Le 1er janvier à minuit heure locale, l´Estonie, qui fut le premier pays ex-soviétique à abandonner le rouble en 1922, est devenue le dix-septième pays membre de la zone euro, alors que la monnaie commune traverse une crise sans précédent. L´ancien Tigre balte, durement frappé par la crise, devrait profiter de ce passage à l´euro pour rassurer les investisseurs étrangers et dynamiser ses échanges commerciaux.
« C´est un petit pas pour la zone euro, mais un grand pas pour l´Estonie », a lancé le Premier ministre Andrus Ansip (centre droit), une poignée de billets à la main, alors qu´il venait de retirer des euros à un distributeur mis en place pour l´occasion, le 1er janvier à Tallinn.
De fait, l´adoption de la monnaie unique par l´Estonie peut paraître anecdotique.
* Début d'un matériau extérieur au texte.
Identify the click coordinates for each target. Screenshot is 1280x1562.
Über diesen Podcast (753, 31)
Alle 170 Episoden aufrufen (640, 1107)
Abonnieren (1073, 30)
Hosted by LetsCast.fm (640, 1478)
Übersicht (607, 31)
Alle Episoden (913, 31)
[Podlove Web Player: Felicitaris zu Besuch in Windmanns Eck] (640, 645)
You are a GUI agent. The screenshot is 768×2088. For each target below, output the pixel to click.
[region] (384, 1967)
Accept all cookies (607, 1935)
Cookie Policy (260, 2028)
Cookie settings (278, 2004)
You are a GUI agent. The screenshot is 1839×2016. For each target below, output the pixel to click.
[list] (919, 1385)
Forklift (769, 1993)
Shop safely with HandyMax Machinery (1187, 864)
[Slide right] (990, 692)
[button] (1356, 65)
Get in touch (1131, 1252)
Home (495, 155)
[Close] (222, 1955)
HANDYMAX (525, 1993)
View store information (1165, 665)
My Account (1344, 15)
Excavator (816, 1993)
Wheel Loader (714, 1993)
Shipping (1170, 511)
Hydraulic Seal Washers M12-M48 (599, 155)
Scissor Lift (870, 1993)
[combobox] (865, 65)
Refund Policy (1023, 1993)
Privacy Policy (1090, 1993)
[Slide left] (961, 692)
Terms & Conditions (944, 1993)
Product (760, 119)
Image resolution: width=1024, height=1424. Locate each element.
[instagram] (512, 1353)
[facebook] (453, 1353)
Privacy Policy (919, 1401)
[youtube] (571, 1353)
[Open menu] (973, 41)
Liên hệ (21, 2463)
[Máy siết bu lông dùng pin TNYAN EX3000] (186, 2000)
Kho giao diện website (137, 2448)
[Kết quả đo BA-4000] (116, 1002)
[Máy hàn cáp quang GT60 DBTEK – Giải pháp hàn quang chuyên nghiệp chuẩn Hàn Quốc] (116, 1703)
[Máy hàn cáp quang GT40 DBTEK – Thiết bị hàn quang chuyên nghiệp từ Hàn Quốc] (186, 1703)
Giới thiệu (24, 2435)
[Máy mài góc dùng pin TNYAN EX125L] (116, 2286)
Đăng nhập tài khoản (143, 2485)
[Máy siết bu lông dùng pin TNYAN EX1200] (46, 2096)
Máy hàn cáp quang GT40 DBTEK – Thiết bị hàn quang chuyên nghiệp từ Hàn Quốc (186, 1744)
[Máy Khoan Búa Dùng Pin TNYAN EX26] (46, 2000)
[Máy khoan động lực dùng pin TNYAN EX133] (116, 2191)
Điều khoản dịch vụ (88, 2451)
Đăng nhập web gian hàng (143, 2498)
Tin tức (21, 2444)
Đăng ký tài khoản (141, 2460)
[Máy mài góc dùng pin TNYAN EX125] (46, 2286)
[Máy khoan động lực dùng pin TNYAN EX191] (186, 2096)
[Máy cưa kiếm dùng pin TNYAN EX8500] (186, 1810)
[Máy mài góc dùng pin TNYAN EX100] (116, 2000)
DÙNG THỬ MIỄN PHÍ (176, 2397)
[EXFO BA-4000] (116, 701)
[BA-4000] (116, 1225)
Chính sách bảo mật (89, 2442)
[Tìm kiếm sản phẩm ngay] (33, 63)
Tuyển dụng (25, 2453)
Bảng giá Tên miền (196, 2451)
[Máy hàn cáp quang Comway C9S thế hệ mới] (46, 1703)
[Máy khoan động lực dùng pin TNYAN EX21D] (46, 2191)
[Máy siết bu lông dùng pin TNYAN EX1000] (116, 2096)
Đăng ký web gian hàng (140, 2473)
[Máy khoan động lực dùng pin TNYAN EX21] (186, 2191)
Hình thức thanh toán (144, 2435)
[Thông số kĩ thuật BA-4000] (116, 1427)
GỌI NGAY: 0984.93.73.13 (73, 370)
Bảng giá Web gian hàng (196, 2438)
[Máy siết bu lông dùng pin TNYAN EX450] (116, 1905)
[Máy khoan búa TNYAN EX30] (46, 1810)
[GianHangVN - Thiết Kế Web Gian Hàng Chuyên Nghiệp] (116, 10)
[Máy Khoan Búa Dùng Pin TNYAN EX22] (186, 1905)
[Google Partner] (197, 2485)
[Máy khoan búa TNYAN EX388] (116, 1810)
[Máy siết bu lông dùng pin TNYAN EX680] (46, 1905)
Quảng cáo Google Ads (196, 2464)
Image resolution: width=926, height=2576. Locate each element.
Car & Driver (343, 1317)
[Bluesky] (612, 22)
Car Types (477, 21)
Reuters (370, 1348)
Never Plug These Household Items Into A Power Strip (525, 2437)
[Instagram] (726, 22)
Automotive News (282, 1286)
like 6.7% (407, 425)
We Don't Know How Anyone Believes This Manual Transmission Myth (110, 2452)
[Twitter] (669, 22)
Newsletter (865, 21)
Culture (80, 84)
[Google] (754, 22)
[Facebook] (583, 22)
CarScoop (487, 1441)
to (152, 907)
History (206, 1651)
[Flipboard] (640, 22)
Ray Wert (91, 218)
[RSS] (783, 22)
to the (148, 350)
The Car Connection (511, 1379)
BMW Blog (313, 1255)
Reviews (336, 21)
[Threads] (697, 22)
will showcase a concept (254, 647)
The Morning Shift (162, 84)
Le pays compte 1,3 millions d´habitants et son PIB (14 milliards d´euros en 2009) représente moins de 1 % du PIB de la zone. Mais en ces temps de crise de confiance dans l´euro, le symbole est fort. Et les autorités estoniennes comptent sur la nouvelle devise pour revivifier l´économie du pays, laminée par la crise.
En 2009, le PIB estonien a en effet chuté de 14 %, mais a rebondi en 2010 à partir du troisième trimestre (+ 5 %), et le FMI prévoit une croissance de 4 % en 2011. Le taux de chômage atteint 15,5 % de la population active, contre 10,1 % en moyenne dans la zone euro, le salaire moyen était de 760 euros au troisième trimestre 2010, et le PIB par habitant est le plus faible de la zone (10 350 euros par an). Devant ce sombre tableau, le gouvernement estonien compte évidemment beaucoup sur les avantages de la nouvelle monnaie.
A commencer par un rééquilibrage des échanges avec ses partenaires commerciaux traditionnels, en particulier la Finlande voisine et la Suède. Mais il y a loin de la coupe aux lèvres. Comme le souligne la Lettre du 28 décembre 2010 de l´OFCE, le Centre de recherche en économie de Sciences Po, « une résorption durable des déséquilibres commerciaux nécessite une réduction drastique des importations de biens de consommation et un maintien des exportations de biens non manufacturés ».
Si la baisse du revenu des ménages a permis une baisse des importations, le maintien des exportations, destinées à 60 % à des pays européens, dépend de la bonne santé économique de ses partenaires commerciaux. « Or cette reprise n´est pas encore bien assise, ce qui pour l´instant assombrit les perspectives d´une résorption durable des déséquilibres commerciaux estoniens », précise l´OFCE. Notons que la France, qui a perdu 23 % de part de marché entre 2009 et 2010, selon la base de données GTA de GTIS, a été en 2010, avec 113,3 millions d´euros, le 13ème fournisseur de l´Estonie, où elle exporte principalement des automobiles, des boissons alcoolisées, des biens d´équipement et des produits pharmaceutiques.
En revanche, l´euro devrait profiter plus rapidement aux investissements directs étrangers, en faisant disparaître le spectre d´une dévaluation de la devise nationale. Un facteur rassurant pour les investisseurs, auquel viennent s´ajouter la bonne résistance du système bancaire à la crise financière et la solidité des comptes de l´Etat estonien, qui fait figure de bon élève en matière de rigueur budgétaire (la dette publique atteint 1,3 % du PIB).
Investir ou exporter en Estonie suppose de voir à long terme et y faire des affaires n´est pas encore chose aisée. Les principales notes de risque pays portant sur le pays ont d´ailleurs été dégradées en 2010. L´OCDE ne lui accorde depuis avril 2010 que 4/7 contre 3 /7 auparavant, la Coface lui a attribué en juin un A4 et Euler Hermes a dégradé sa note de B à C en mai.